De lá para cá eles já distribuíram 194 milhões de exemplares da Bíblia em território nacional.
“Quase a população brasileira, o que é um dado impressionante”, compara o teólogo.
Para viabilizar essas ações, eles contam com contribuições de associados e parcerias de empresas que acreditam na causa, conforme explica o especialista.
Hoje
O professor comenta que a estratégia inicial, de fornecer os exemplares para hotéis, acabou funcionando muito bem.
“O texto está ali, o sujeito está em um quarto de hotel ou em uma cama de hospital, ele quer conforto e procura no Novo Testamento algo que lhe traga paz, que lhe traga consolo. Funciona muito bem, por isso o sucesso da organização”, analisa.
Por praticidade e economia, eles acabaram optando por distribuir uma versão reduzida da Bíblia, na maior parte das vezes.
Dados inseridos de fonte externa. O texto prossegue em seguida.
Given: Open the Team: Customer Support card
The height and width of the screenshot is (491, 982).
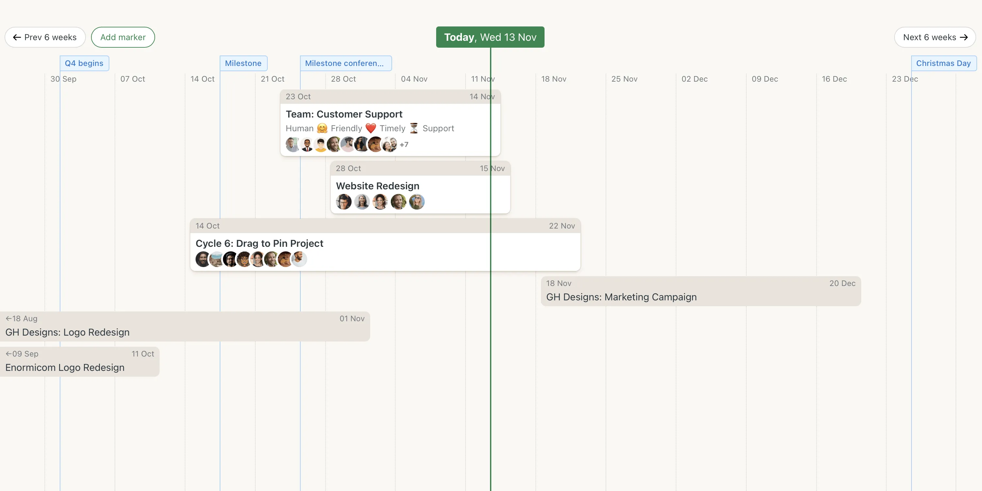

A edição mais comum associada ao grupo é um modelo de bolso que contém apenas os textos do Novo Testamento, acrescidos de dois livros do Antigo Testamento: Provérbios e Salmos.
“Eles entendem que isso já é suficiente, segundo a expressão que eles mesmos usam, para que a pessoa conheça a Jesus Cristo como senhor e salvador da sua vida”, contextualiza o teólogo.
“Com isso eles trazem parte daquilo que julgam ser a palavra de Deus para atingir os corações das pessoas.”
A reportagem procurou tanto a sede norte-americana do grupo como a organização brasileira com questionamentos sobre a história da associação, sua penetração no Brasil e se há alguma resistência, em tempos contemporâneos, à distribuição de conteúdo religioso em lugares como hotéis e escolas. Embora tenham sido vários contatos nos últimos seis meses, não houve nenhum retorno por parte dos norte-americanos. Também depois de reiterados pedidos de entrevista, a sede brasileira limitou-se a enviar uma nota, assinada pelo diretor executivo nacional, Moisés Danziger.
No texto, ele “agradece imensamente” o interesse pelo assunto mas salienta que o grupo tem “uma regra, definida pela matriz americana, de não conceder entrevistas ou divulgar nosso trabalho em veículos de comunicação […] abertos ao público geral”.
“Nossa forma de divulgação é apenas dentro do ambiente das igrejas que são parceiras de nosso trabalho evangelístico”, acrescentou Danziger.
Ele disse ainda que “as informações que estão públicas em nosso site podem ser usadas” para este fim de comunicação.
De acordo com o mais recente relatório anual publicado pela matriz americana, no último ano fiscal os Gideões distribuíram 11,6 milhões de Bíblias na América Latina, 7,6 milhões nos Estados Unidos, 2,9 milhões na Europa, 9,6 milhões na África, 12,8 milhões na Ásia e 1,4 milhão na Oceania.